防犯ブログ

  • 子どもの安全対策
2007年05月18日 役に立たない監視役

近年、小・中学校などで色々な防犯対策をされていますが、今回はとある小学校の防犯の施工事例をご紹介いたします。

とある住宅地に建つ市立A小学校。ここでは神戸の小学校で有名な殺人事件が起こってから、類似事件防止のために防犯対策をする事が決定し、地域住民に呼びかけて寄付を集めました。
寄付は100万円ほど集まり、そのお金で校門横にログハウス風の立派な建物が出来ました。
その中で、地区の女性会や老人会などのボランティアの方々が交代で、毎日朝から夕方まで二人体制で監視を続けています。
ログハウス内には冷暖房・水道・トイレ・電気調理器等が完備され、快適に監視出来るようになっており、もしも異常事態があった場合は監視役のボランティアの方が非常用押しボタンを押すと音とサイレンで回りに知らせる・・・と言ったシステムです。
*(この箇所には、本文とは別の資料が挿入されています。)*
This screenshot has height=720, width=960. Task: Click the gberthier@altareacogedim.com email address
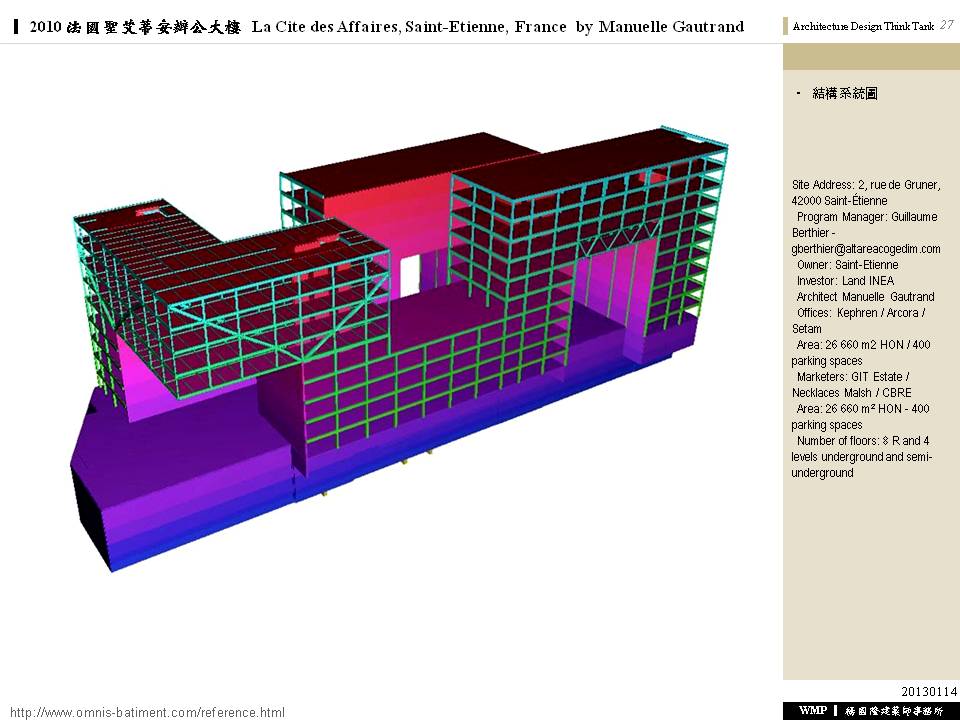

(警察への通報は異常を聞いた職員が電話で110番することになっています)

ある日、保護者から学校にクレームが入りました。

「監視役のボランティア同士がログハウス内でお菓子を食べながら世間話をして、全然校門を監視していない!!」


このA小学校のログハウス施工話を聞いた時、疑問が残りました。
平日監視出来る人は女性かお年寄りに限られており、万が一不審人物が目の前に現れても太刀打ち出来ず、何も役に立たないのでは・・・。
なぜ、電気錠を付け門の開錠管理をし、赤外線センサーやカメラ等を設置し、職員室や保健室などから遠隔監視を出来るようにしなかったのか。
押しボタンを押したら直接警察に通報出来るようなシステムにしなかったのか。
もっと施工前に他校の成功・失敗事例を調べ参考にすればもっといいシステムが出来たはずです。